“Le rivoluzioni borghesi”: la nuova carta d’Europa

Proseguiamo con l’analisi dell’estratto del testo scritto dallo storico britannico E. J. Hobsbawm, “Le rivoluzioni borghesi (1789-1848)”, che descrive al meglio la linea guida con cui venne disegnata la nuova carta d’Europa in seguito alla sconfitta subita da Napoleone, incentrata sull’equilibrio.

“Non si cercò affatto di sfruttare la vittoria totale sulla Francia per non provocare nei Francesi una nuova ondata di giacobinismo. Le frontiere della nazione sconfitta ne uscirono anzi leggermente migliorate rispetto al 1789, la cifra dei risarcimenti in denaro fu tutt’altro che irragionevole, l’occupazione da parte delle truppe straniere fu di breve durata e, infine, nel 1818 la Francia veniva già riammessa alla pari a far parte del “concerto d’Europa” – queste condizioni sarebbero stata ancora più moderate se non fosse stato per il fallito tentativo dei “Cento giorni” di Napoleone nel 1815. I Borbone tornarono al potere, ma era già sottinteso che dovessero fare delle concessioni ai pericolosi sentimenti dei loro sudditi. Vennero così accettate le maggiori trasformazioni portate dalla Rivoluzione e venne decretato quel dispositivo incendiario che è la Costituzione – benché, naturalmente, in maniera estremamente moderata – sotto forma di uno Statuto spontaneamente concesso dal monarca assoluto nuovamente insediato sul trono di Francia Luigi XVIII.

La carta d’Europa venne ridisegnata senza alcun riguardo per le aspirazioni dei popoli o per i diritti dei numerosi prìncipi che una volta o l’altra erano stati spodestati dai Francesi, ma tenendo invece in gran conto l’equilibrio delle cinque grandi potenze emerse dalla guerra: la Russia, l’Inghilterra, la Francia, l’Austria e la Prussia. Solo le prime tre contavano veramente. La Gran Bretagna non aveva ambizioni territoriali sul continente, ma preferì tenere sotto controllo o stendere una mano protettrice su taluni punti di importanza marittima e commerciale […] Nei paesi coloniali le ambizioni territoriali britanniche erano naturalmente molto maggiori, benché il controllo assoluto esercitato dalla marina inglese su tutti i mari rendesse poco importante il fatto che questo o quel territorio si trovasse o no sotto la bandiera della Gran Bretagna; con l’eccezione però dei confini nord-occidentali dell’India, dove solo regioni o principati deboli e caotici separavano l’impero inglese da quello russo […]

La Russia, massima potenza militare terrestre, soddisfece le proprie limitate ambizioni territoriali con l’annessione della Finlandia (a spese della Svezia), della Bessarabia (a spese della Turchia) e della maggior parte della Polonia, alla quale vennero concessi un certo grado di autonomia e un governo affidato a quella fazione locale che aveva sempre caldeggiato un’alleanza con la Russia […]

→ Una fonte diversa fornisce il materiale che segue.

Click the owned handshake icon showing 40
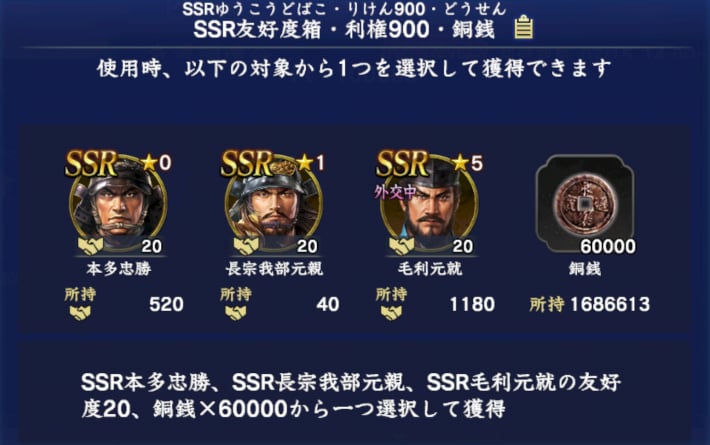Screen dimensions: 710x445 coord(236,312)
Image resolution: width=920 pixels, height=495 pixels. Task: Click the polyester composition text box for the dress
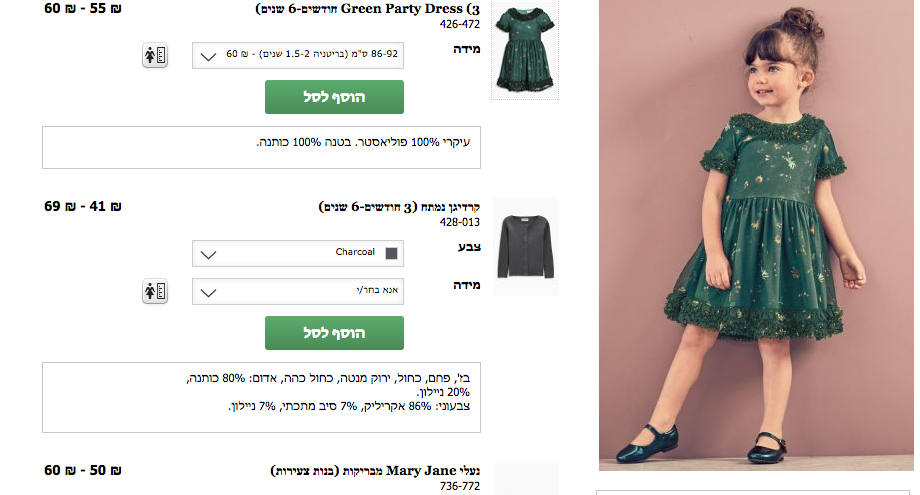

L’Austria e la Prussia in realtà erano considerate grandi potenze solo per una questione di cortesia: così almeno si riteneva (giustamente) in considerazione della ben nota debolezza dell’Austria in tempi di crisi internazionale e (erroneamente) in considerazione del collasso della Prussia nel 1806. La loro funzione principale in Europa era quella di stabilizzatori […]

Gli statisti del 1815 erano abbastanza saggi da riconoscere che nessun accomodamento, per quanto architettato, avrebbe potuto resistere, a lungo andare, alla pressione esercitata dalle rivalità fra i vari Stati e dalla variabilità delle circostanze. Di conseguenza esercitarono un meccanismo che avrebbe dovuto mantenere la pace – affrontando e risolvendo tutti i problemi di maggior rilievo non appena questi si presentassero – per mezzo di regolari congressi. Era naturalmente sottinteso che in essi la parola decisiva spettasse sempre alle “grandi potenze” (il termine stesso è un’invenzione di quel periodo). Il “concerto d’Europa” – altra parola venuta in uso allora – non corrispondeva a quella che è oggi l’Organizzazione delle Nazioni Unite, ma piuttosto al comitato permanente del Consiglio di Sicurezza dell’ONU. I congressi regolari non si tennero però che per pochi anni: precisamente, dal 1818, quando la Francia venne ufficialmente riammessa al “concerto”, fino al 1822″.